But enough with the moaning for a moment.
"Excuse me," I asked politely of the girl at reception after breakfast, "Could you tell me the way to the Ala Moana Shopping Center?"
"Certainly Sir," she replied, "You need to take a number 19 or a number 20 bus."
I explained to her that I wanted to enjoy the beautiful Hawaiian sunshine and would be walking to the shopping centre on this occasion, at which she looked at me as though I was clinically insane and put on her sternest face: "You can't, Sir." She told me."
I looked down at my feet in alarm in case they had somehow become detached from my legs on the way down in the lift and I had somehow shuffled into reception on bloody stumps without noticing. "Yes, I can," I insisted, "I would just like to walk to the Shopping Centre. Is that really too much to ask?"

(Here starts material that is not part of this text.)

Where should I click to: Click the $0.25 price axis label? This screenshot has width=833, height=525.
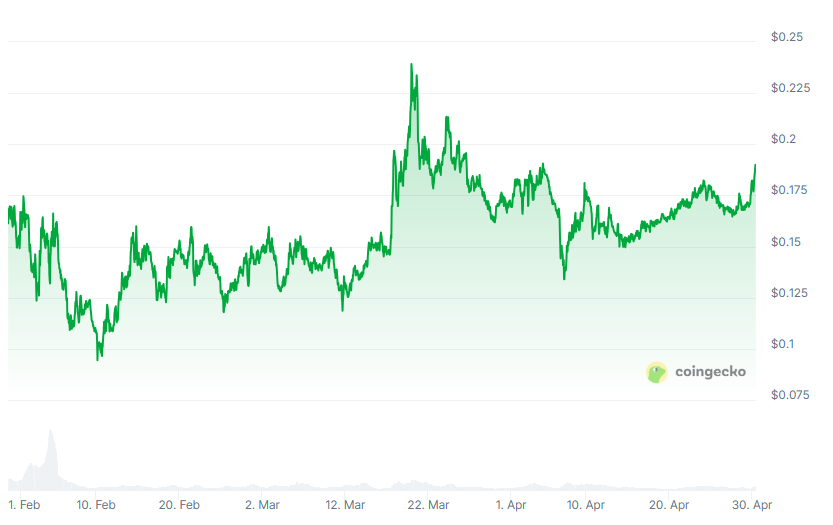787,38
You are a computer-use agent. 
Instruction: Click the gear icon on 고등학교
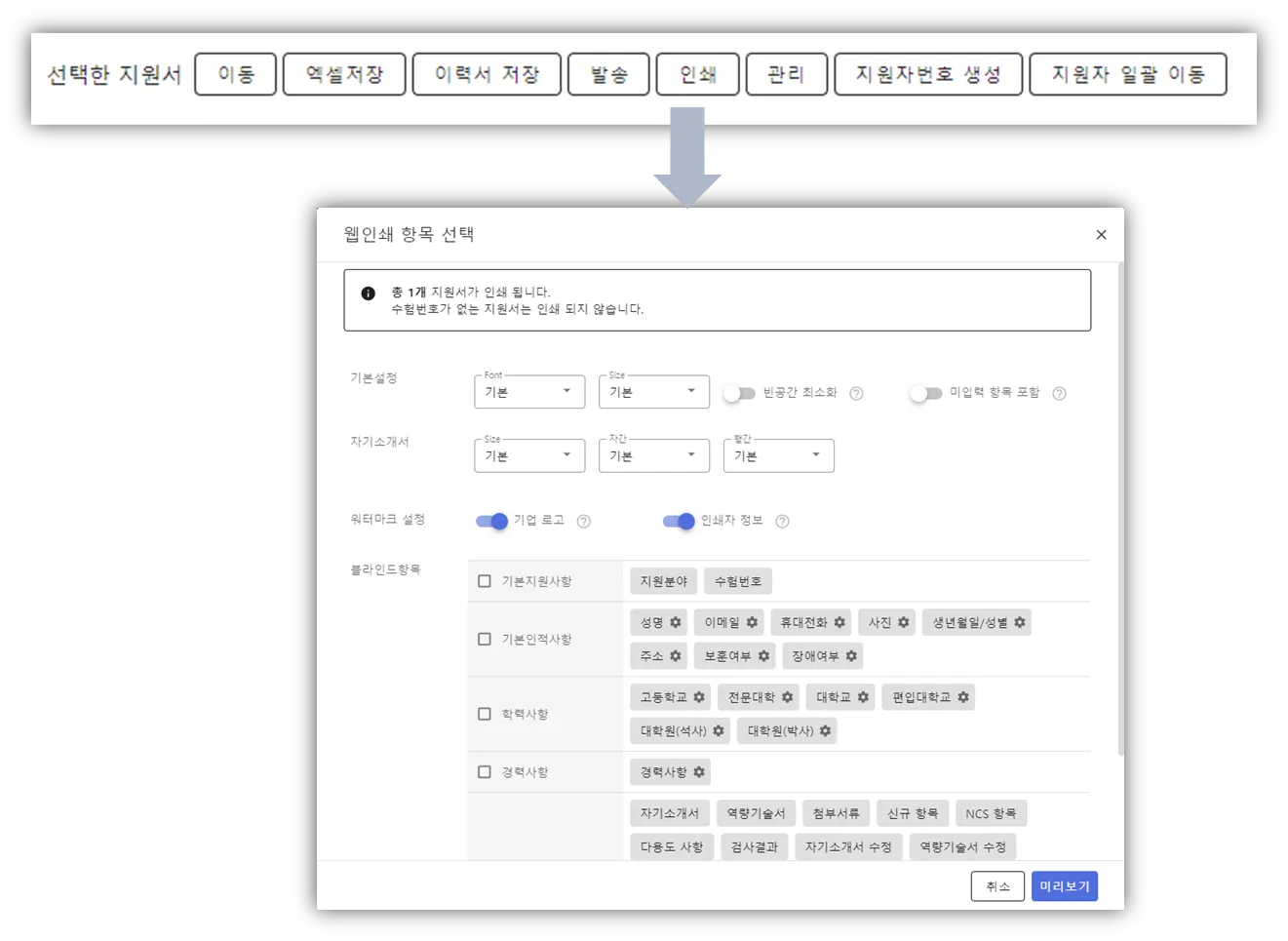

The receptionist sighed in resignation: "What I mean, Sir, is that it is a really long way to walk"
"How far, exactly?"
She puffed out her cheeks and stretched her arms out in a shrug which made me want to grab hold of her and give her a thorough shake: "Oh, an awfully long way."
Finally, I persuaded this delightfully helpful young lady to let me take a look at a map of Waikiki, at which point I discovered that the Ala Moana shopping centre was no more than a mile away, a distance I could comfortably walk in no time at all. I swear Americans have absolutely no concept of distance, on account of the fact that they drive next door to borrow a pint of milk. In a recent survey, it was found that the average tolerance of an American for walking is four hundred yards. That's not even to the end of my street.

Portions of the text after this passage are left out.